Uno dei metodi utilizzati per amplificare una fake-news è lo sviluppo di testi auto-generati, come i commenti che compaiono sotto i “post violenti” di alcuni leader politici. E qui entrano in gioco gli algoritmi matematici che provano a contrastare questo fenomeno.
La storia dell’informatica e della computer-science viaggia di pari passo con lo sviluppo di questo tipo di testi. Dal secondo dopoguerra i programmatori hanno lavorato intensamente per rendere agevole la comunicazione tra le macchine e gli uomini. I primi sistemi di successo in questa direzione sono stati ELIZA (1964) e Racter (1984). L’uso di metodi statistici consente di sviluppare messaggi automatici sensati e grammaticamente corretti. L’idea di base è semplice. Consideriamo la parola “ala”. Vedendo le serie storiche, si nota che è maggiormente correlata con il verbo “volare” piuttosto che “nuotare.” Così la macchina apprende come utilizzare la parola “ala” e con quale verbo, “Sbatte le ali per volare” sarà preferito a “Muove le ali per nuotare”.
Con l’avvento dei social-network l’utilizzo dei testi auto-generati è diventato un’arma raffinata per favorire la diffusione delle fake news, e con i sistemi tradizionali di riconoscimento automatico dei testi fino a poco tempo fa era possibile individuare un testo auto-generato solo nel 54% dei casi.
Negli ultimi due anni è arrivata una svolta. Sebastian Gehrmann e Alexander Rush, di Harvard, e Hendrik Strobel, del laboratorio MIT-IBM, hanno sviluppato GLTR, un tool che consente di riconoscere testi con successo auto-generati. Il tool è strutturato in due tipologie di test. È individuata una distribuzione di probabilità, associata al linguaggio in cui è scritto il testo. Il primo test è basato sul principio di massima verosimiglianza rispetto alla distribuzione inziale e verifica se una parola appartiene al linguaggio predetto. Il secondo, utilizzando l’entropia alla Shannon rispetto alla stessa distribuzione, verifica se il contesto è noto al sistema così da validare la predizione.

**Dati forniti:**
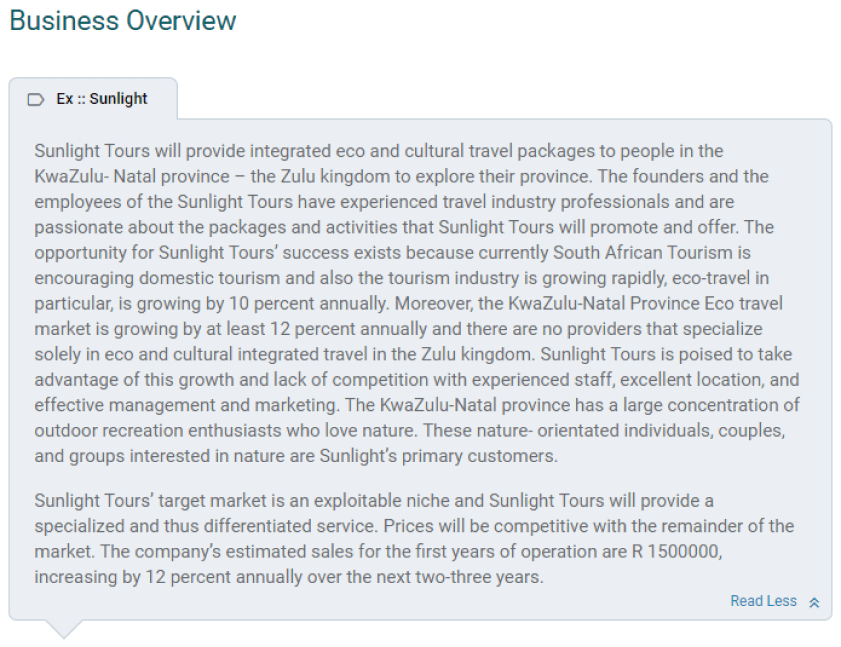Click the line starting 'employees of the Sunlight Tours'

...

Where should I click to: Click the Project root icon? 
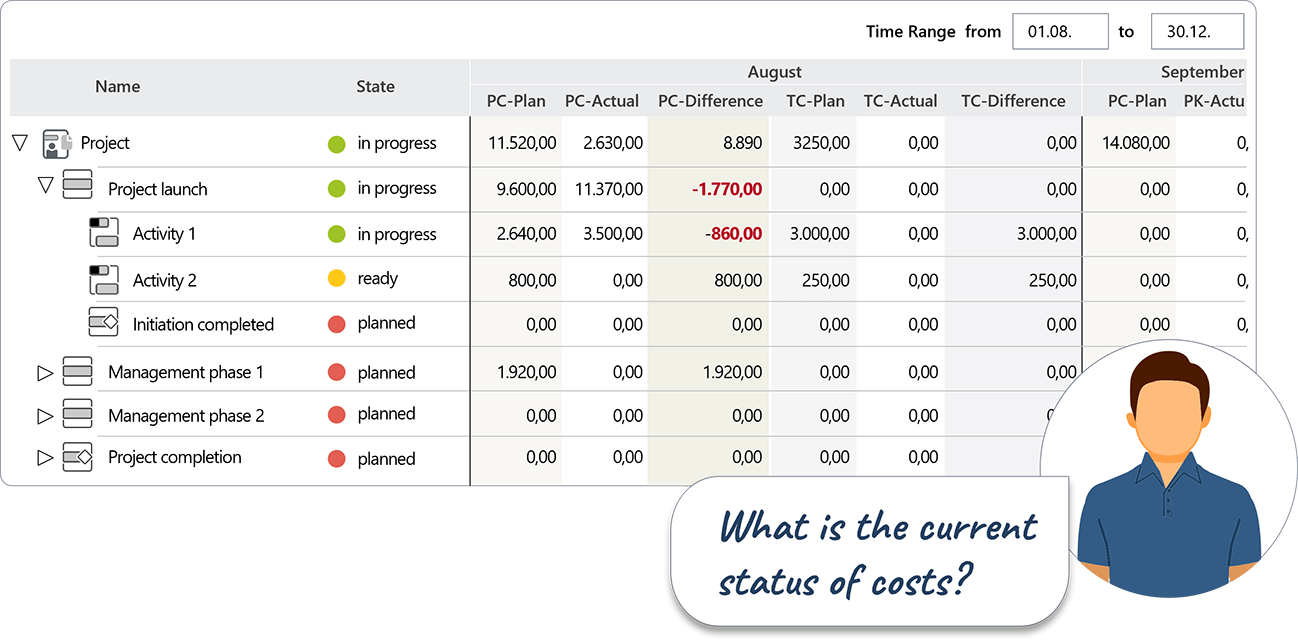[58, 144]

**Compiti da svolgere:**
1. Riscrivi tutta la parte del brano sui testi auto-generati che va da "Uno dei metodi" giù fino a "contrastare questo fenomeno.", mettendo "diffondere" al posto di "amplificare".
2. Scrivi il seguito del brano sui testi auto-generati, riprendendo subito dopo la sua ultima frase.
I dati non hanno alcun legame con il brano sui testi auto-generati.

**Le risposte:**
1.
Uno dei metodi utilizzati per diffondere una fake-news è lo sviluppo di testi auto-generati, come i commenti che compaiono sotto i “post violenti” di alcuni leader politici. E qui entrano in gioco gli algoritmi matematici che provano a contrastare questo fenomeno.

2.
L’idea alla base è che i testi auto-generati tendono ad utilizzare parole e costrutti che maggiormente ricorrono in quel contesto. Senza scendere troppo nei dettagli, per valutare la probabilità che un un testo sia auto-generato, lo strumento GLTR funziona più o meno così. Le parole che corrispondono con le 10 più usate in quel contesto sono evidenziate in verde, in giallo quelle che coincidono con le 100 più usate, in rosso quelle che coincidono con le 1000 più usate, e tutte le altre in viola. Se il numero di parole in verde è “molto alto”, allora il testo è contrassegnato come auto-generato.
Ed è qui che arriva la buona notizia. GLTR consente di riconoscere testi auto-generati nel 72% dei casi. Ovviamente c’è ancora molto da fare per migliorare l’implementazione e l’efficienza di algoritmi, ma è un primo segnale e nel frattempo confidiamo almeno nell’arma del buonsenso.
[Illustrazione di Luca Manzo]
Caro Marco,
una notizia (certamente non fake – b.t.w. Hai ‘testato’ l’algoritmo sul tuo testo ? È possibile ?) molto interessante e complimenti per la tua ‘fluidità’ nel comunicare !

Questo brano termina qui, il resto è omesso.